WHAT YOU WILL DO → Using the forum thread below, decide whether each statement agrees with it. Answer yes or no for each, and quote the deciding words from the thread. (a) Orbit Orange came out in mid 1970 because Judge sales were lacking. (b) jacksgto plans to clone the car to raise its value. (c) The Palladium Silver 70 that GTO JUDGE bought has matching numbers.

If you are contemplating cloning it out, I wouldn't worry about the color. The Orbit Orange was exclusively a mid 70 Judge color only. In case you may not know.... Orbit Orange was introduced mid 1970 because sales of Judges were lacking. Orbit Orange helped boost the sales of the 70 Judges which because of that the 71 Judges were produced which then flopped. 

It wouldn't make sense to me that if that car was a Judge there is no badging or stripes to indicate it. IMO that is a 70 GTO with a Judge color unless someone didn't know what they had and didn't replace the Judge kit. If that is the case it's a steal at the price you indicate.

That car would be ideal for a clone.


----------



## jacksgto (Dec 25, 2008)

Thanks for the feedback. I did not know Orbit Orange was exclusive to the Judge. However I dont have the PHS docs yet and the trim tag seems to be lacking a paint code. Also I read that Canadian Judges would have WT1 code on the tag, so I don't think it's a judge. FYI, I'm not considering cloning to boost the cars value, I just think a 70 with the Judge stripping in that color looks cool and the hard part is done. I am seeing more and more 70's in the low teens, I am somewhat hesitant without the original engine, but at that price, I can put the stripes on, pull off the trim rings and enjoy it.


----------



## GTO JUDGE (May 14, 2005)

I hear ya..... I got a PHS documented Palladium Silver 70 (non matching numbers) and will be cloning it out as well as soon as the weather cooperates for me to take delivery of it. Not for increased value but because I refuse to pay the prices people are asking for them and my quest to have a Judge that I have been searching for for a while. I am not concerned about the paperwork reflecting it as what it is. When I am totally finished with it, the only difference between mine and an authentic one will be the documentation and 10's of thousands I have saved.

Pics to follow once I get it to that point.


----------



## topfuel67 (Dec 23, 2008)

Did you ask the guy if its the original color? You can always snoop around a car and find out if it was. Pull back the carpet under the door panel. Look inside the trunk upwards around the back. Look under neath the car upwards towards the rockers, there are many areas that are missed in a repaint. Unless the car was 100% disassembled and chemical dipped there will be signs of the original paint. Like others said, if it is the original paint, then it is a judge. 

As for numbers matching motors, it seems that values are still pretty close even with out as long as the motor is the correct year, date and size.


----------

DATASET →
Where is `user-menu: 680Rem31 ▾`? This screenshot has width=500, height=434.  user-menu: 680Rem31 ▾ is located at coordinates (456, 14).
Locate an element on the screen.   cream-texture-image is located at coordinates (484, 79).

* * *

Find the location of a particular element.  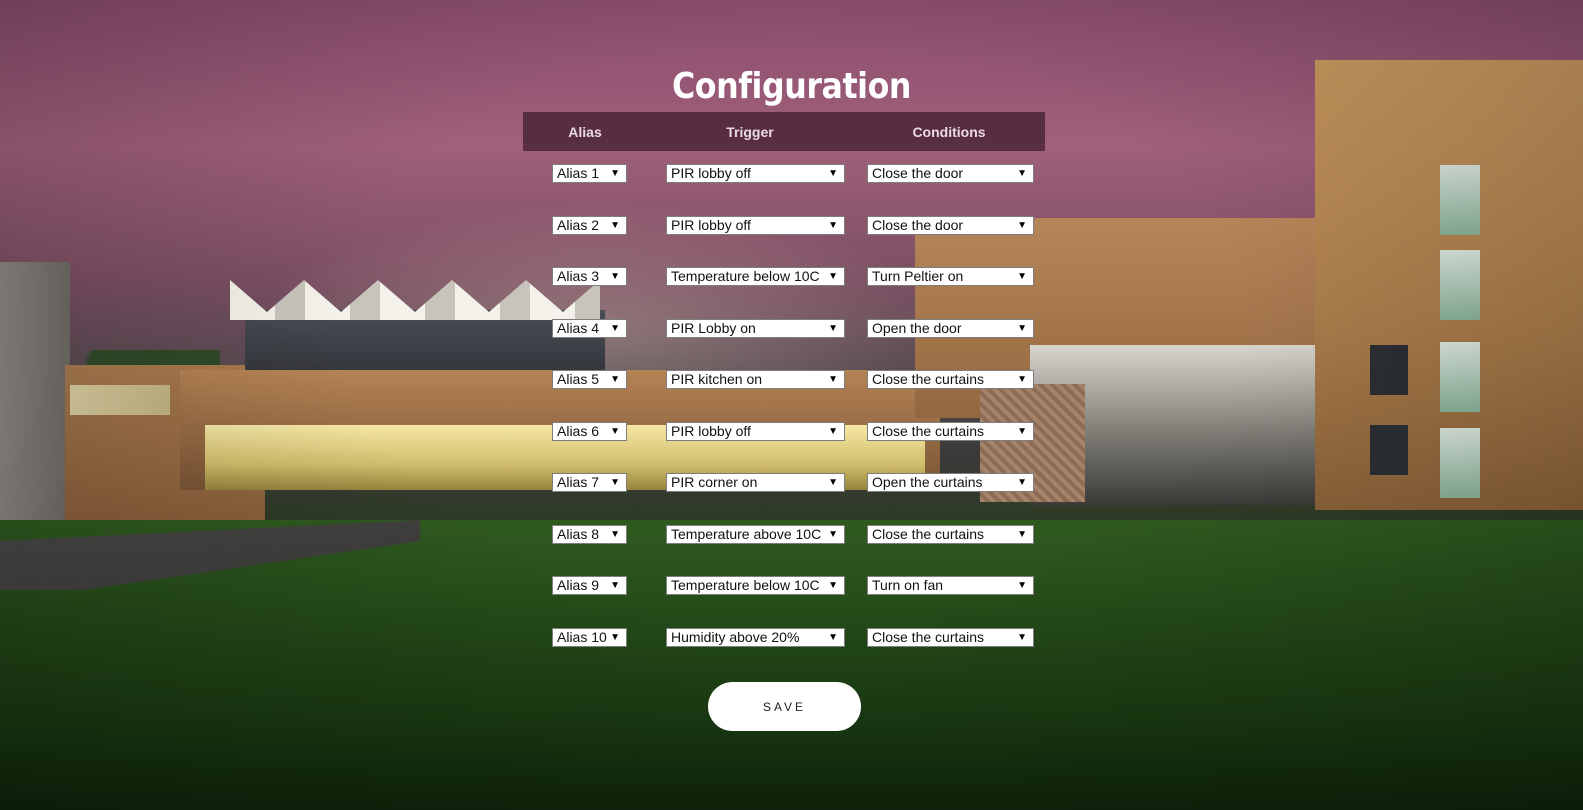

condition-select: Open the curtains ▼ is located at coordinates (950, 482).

ANSWER SPACE →
(a) Yes: "Orbit Orange was introduced mid 1970 because sales of Judges were lacking."
(b) No: "I'm not considering cloning to boost the cars value"
(c) No: "(non matching numbers)"